- Brief:
Pull out each line from the entries below that contains the word "menu", copying every such line in full.
>> Start Record excerpts
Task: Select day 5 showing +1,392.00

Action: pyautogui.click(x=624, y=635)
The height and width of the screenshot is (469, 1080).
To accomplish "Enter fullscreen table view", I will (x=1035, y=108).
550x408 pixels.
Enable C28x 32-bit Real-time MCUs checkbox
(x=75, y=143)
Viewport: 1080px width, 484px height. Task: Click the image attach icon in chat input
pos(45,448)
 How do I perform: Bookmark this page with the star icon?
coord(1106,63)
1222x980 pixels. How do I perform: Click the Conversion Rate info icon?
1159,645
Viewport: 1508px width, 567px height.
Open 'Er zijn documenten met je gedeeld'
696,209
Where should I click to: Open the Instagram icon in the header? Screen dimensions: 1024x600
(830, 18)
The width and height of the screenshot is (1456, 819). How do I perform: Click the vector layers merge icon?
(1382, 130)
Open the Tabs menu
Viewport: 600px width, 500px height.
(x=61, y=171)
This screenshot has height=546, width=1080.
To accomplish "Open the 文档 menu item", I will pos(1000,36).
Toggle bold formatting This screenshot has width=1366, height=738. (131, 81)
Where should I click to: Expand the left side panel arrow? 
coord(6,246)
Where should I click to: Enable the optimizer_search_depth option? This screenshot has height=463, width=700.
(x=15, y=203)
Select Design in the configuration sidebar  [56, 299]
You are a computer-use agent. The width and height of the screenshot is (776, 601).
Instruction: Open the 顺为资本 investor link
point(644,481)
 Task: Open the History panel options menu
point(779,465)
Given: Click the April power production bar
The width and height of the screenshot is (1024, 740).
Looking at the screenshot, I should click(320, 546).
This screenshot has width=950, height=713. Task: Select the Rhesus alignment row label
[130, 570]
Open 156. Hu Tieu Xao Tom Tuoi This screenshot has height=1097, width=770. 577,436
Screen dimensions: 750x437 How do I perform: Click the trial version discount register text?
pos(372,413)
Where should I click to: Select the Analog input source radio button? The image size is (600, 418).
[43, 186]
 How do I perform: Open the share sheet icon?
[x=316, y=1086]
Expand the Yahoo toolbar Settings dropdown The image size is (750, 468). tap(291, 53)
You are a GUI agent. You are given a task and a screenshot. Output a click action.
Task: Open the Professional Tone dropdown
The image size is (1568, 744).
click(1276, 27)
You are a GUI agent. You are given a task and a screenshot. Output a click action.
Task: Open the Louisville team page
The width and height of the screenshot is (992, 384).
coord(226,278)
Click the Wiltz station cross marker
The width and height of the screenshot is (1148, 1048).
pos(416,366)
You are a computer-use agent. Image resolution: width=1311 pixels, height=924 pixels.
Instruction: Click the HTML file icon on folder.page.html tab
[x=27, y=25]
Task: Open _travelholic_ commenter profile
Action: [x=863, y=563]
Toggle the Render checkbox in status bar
>> End Record excerpts
- Answer to this task:
Open the Tabs menu
To accomplish "Open the 文档 menu item", I will pos(1000,36).
 Task: Open the History panel options menu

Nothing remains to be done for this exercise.